#### DATA RECORDS
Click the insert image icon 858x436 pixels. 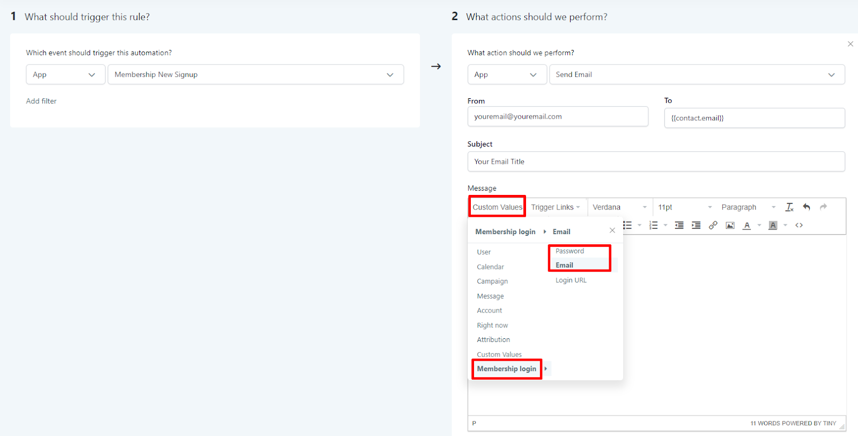click(x=730, y=226)
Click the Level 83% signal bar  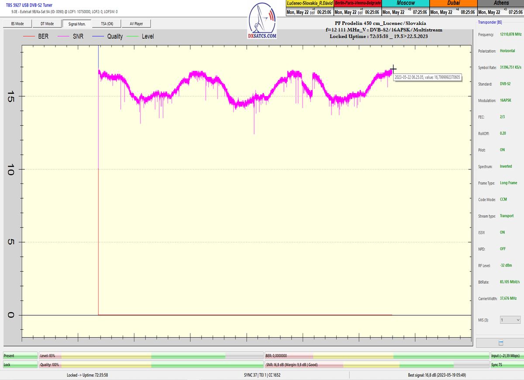point(151,356)
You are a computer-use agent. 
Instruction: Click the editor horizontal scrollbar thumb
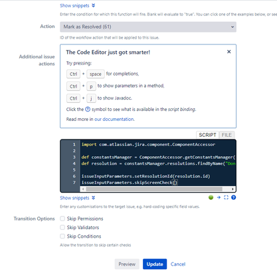pos(154,189)
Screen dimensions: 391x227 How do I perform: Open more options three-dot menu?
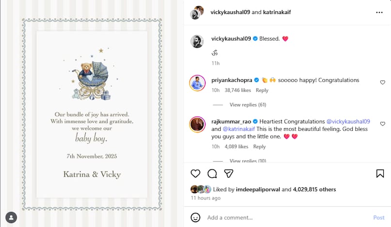(379, 12)
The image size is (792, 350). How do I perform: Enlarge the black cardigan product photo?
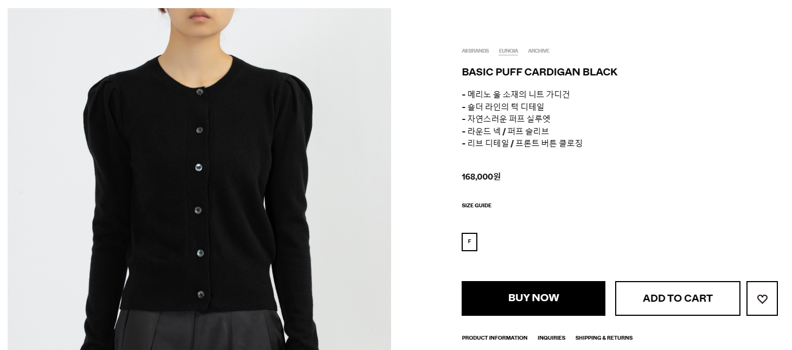click(199, 179)
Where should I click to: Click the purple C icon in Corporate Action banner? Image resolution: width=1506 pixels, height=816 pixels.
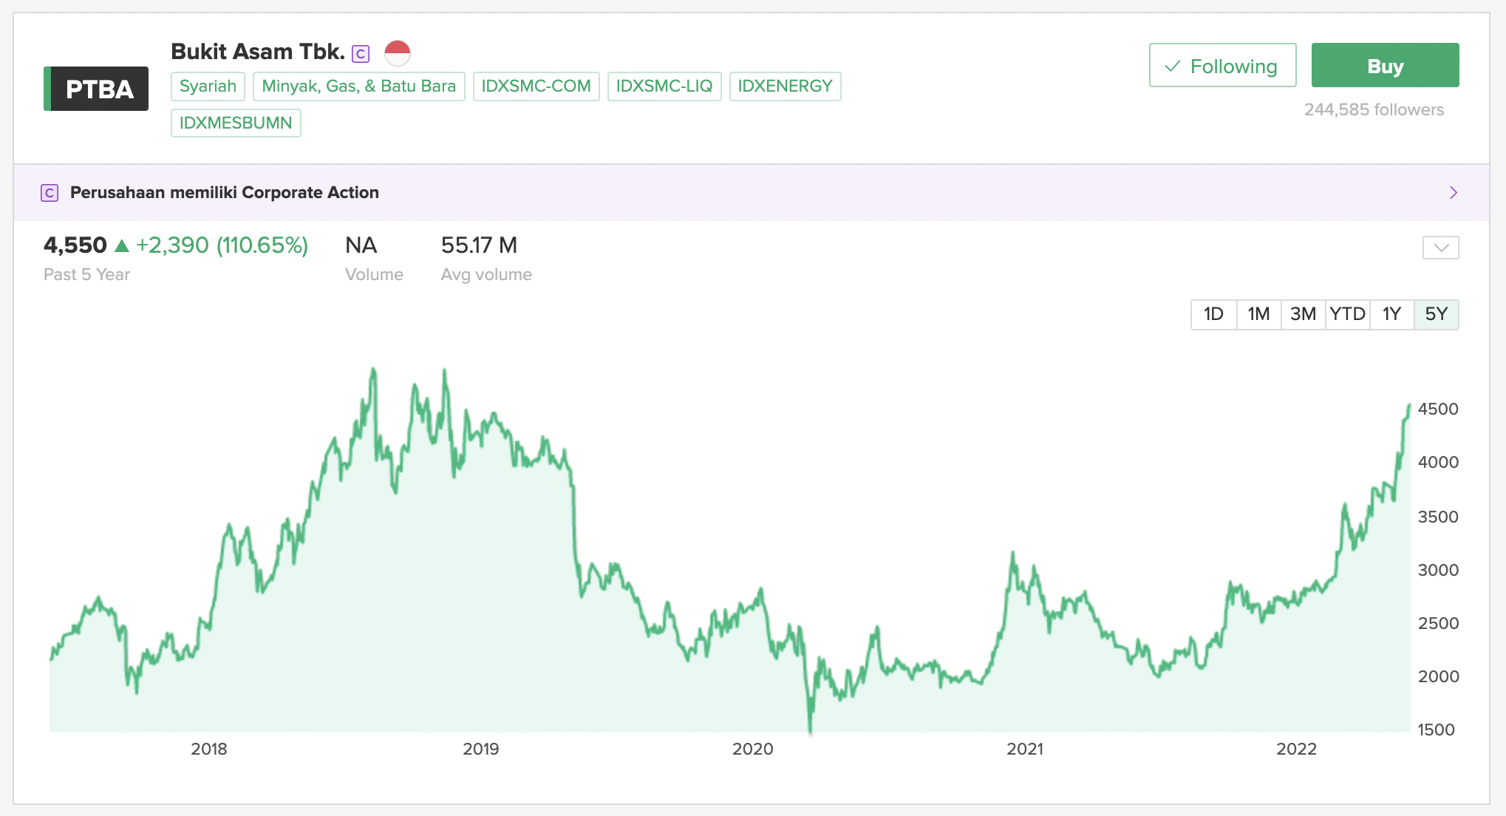coord(50,193)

#### YOUR TASK
No pictures should appear in the copy. Print exactly the lines above from the line containing "Screen dimensions: 391x227" through the last line of the data.

#### YOUR SOLUTION
Screen dimensions: 391x227 How do I perform: Open more options three-dot menu?
(379, 12)
The image size is (792, 350). How do I perform: Enlarge the black cardigan product photo?
click(199, 179)
Where should I click to: Click the purple C icon in Corporate Action banner? Image resolution: width=1506 pixels, height=816 pixels.
coord(50,193)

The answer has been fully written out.